## WHAT YOU ARE ASKED TO DO
Please quote the part of the records that opens at their very start and closes with the line containing "center [281, 32].", both ends included, and leave the pictures out of your answer.

## MATERIAL FOR THE TASK
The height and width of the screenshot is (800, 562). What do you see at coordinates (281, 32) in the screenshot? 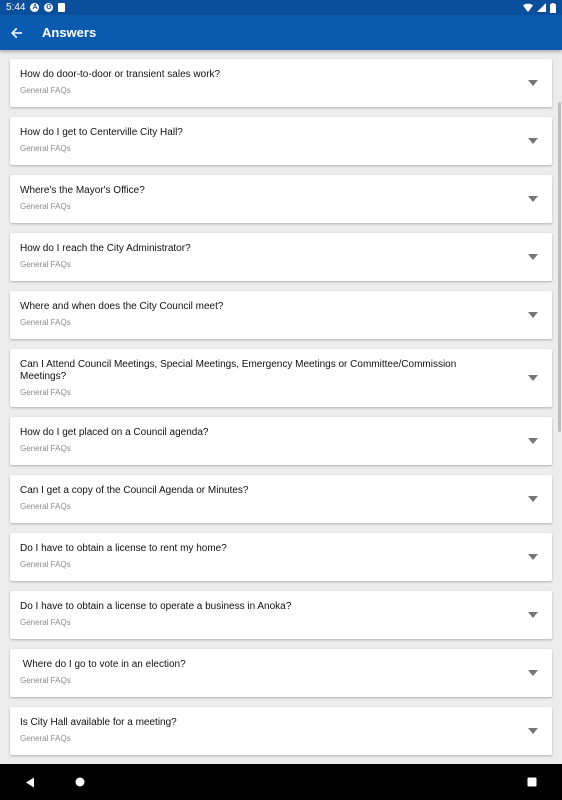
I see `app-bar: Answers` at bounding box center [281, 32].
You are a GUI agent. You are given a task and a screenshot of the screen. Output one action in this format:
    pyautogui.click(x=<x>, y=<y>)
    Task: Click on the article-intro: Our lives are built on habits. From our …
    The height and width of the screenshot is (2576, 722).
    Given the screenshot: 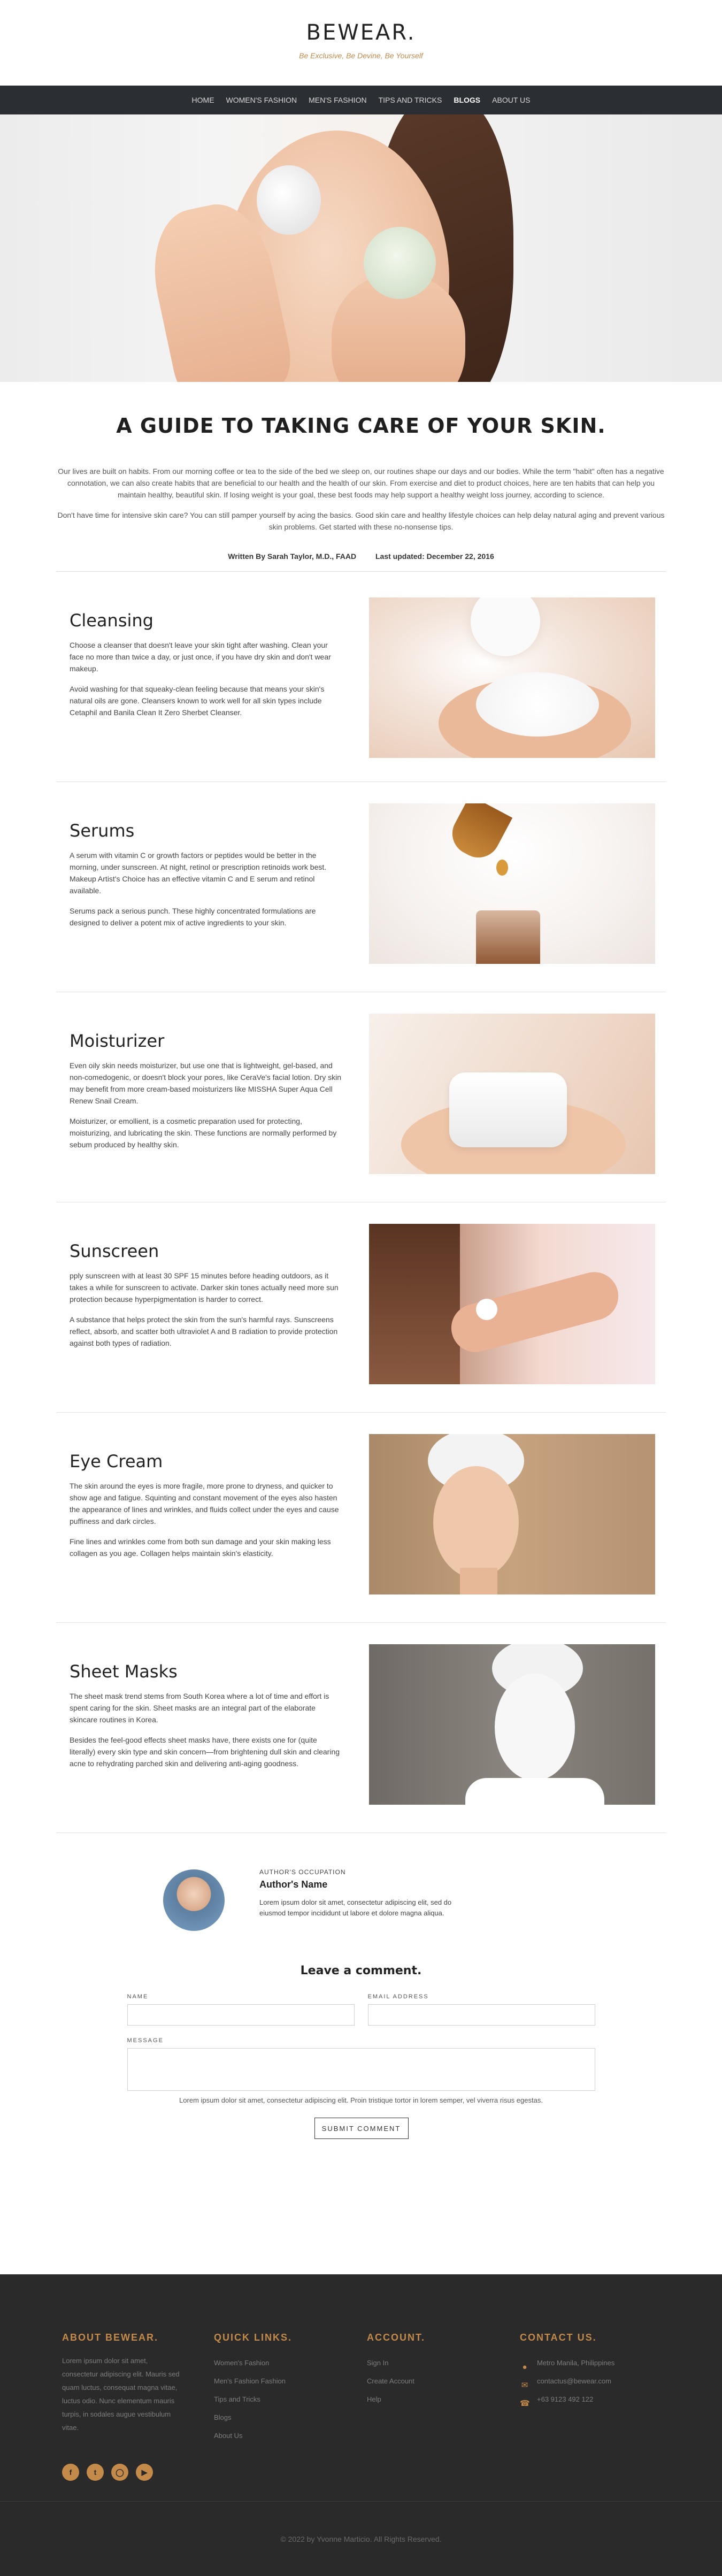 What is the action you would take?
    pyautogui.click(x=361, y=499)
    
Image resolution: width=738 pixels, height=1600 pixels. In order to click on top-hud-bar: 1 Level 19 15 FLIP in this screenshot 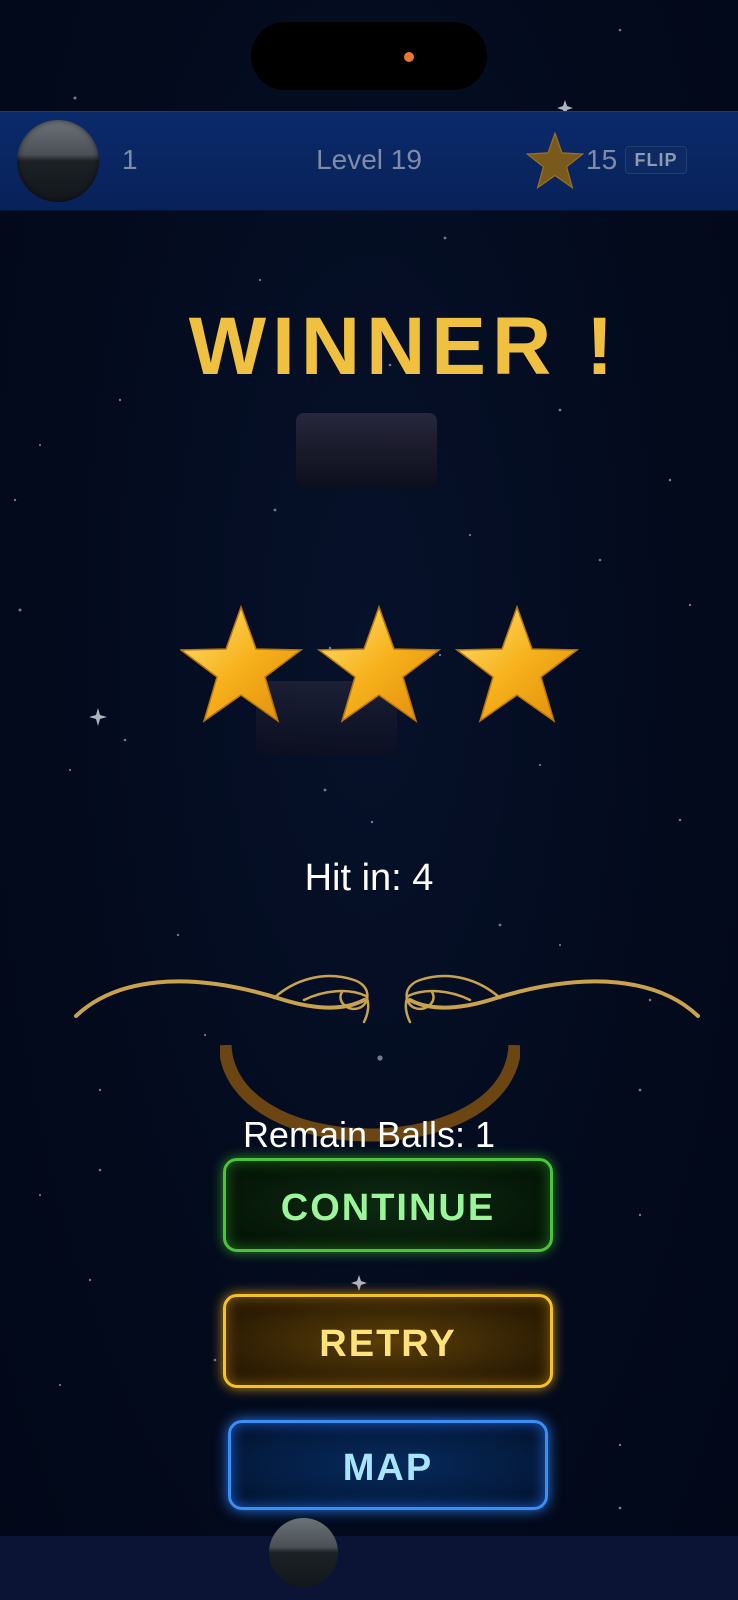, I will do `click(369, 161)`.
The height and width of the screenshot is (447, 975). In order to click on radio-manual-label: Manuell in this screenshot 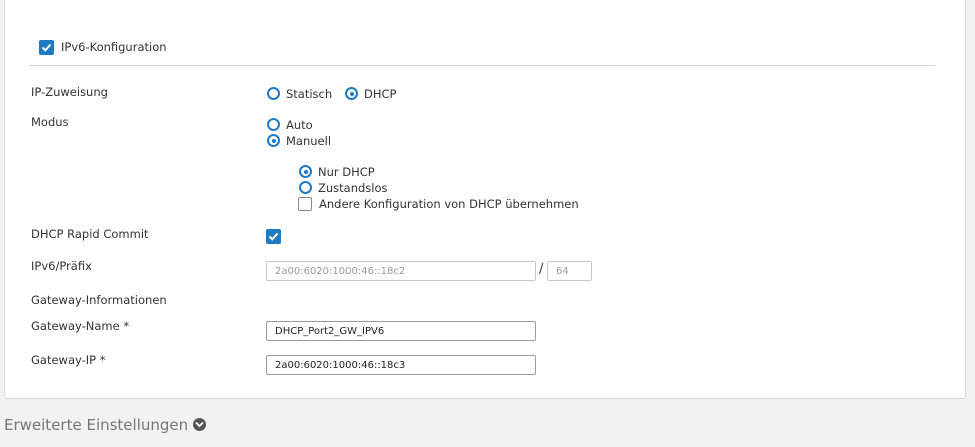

## ANSWER FOR THE TASK
The height and width of the screenshot is (800, 562). What do you see at coordinates (281, 32) in the screenshot? 
I see `app-bar: Answers` at bounding box center [281, 32].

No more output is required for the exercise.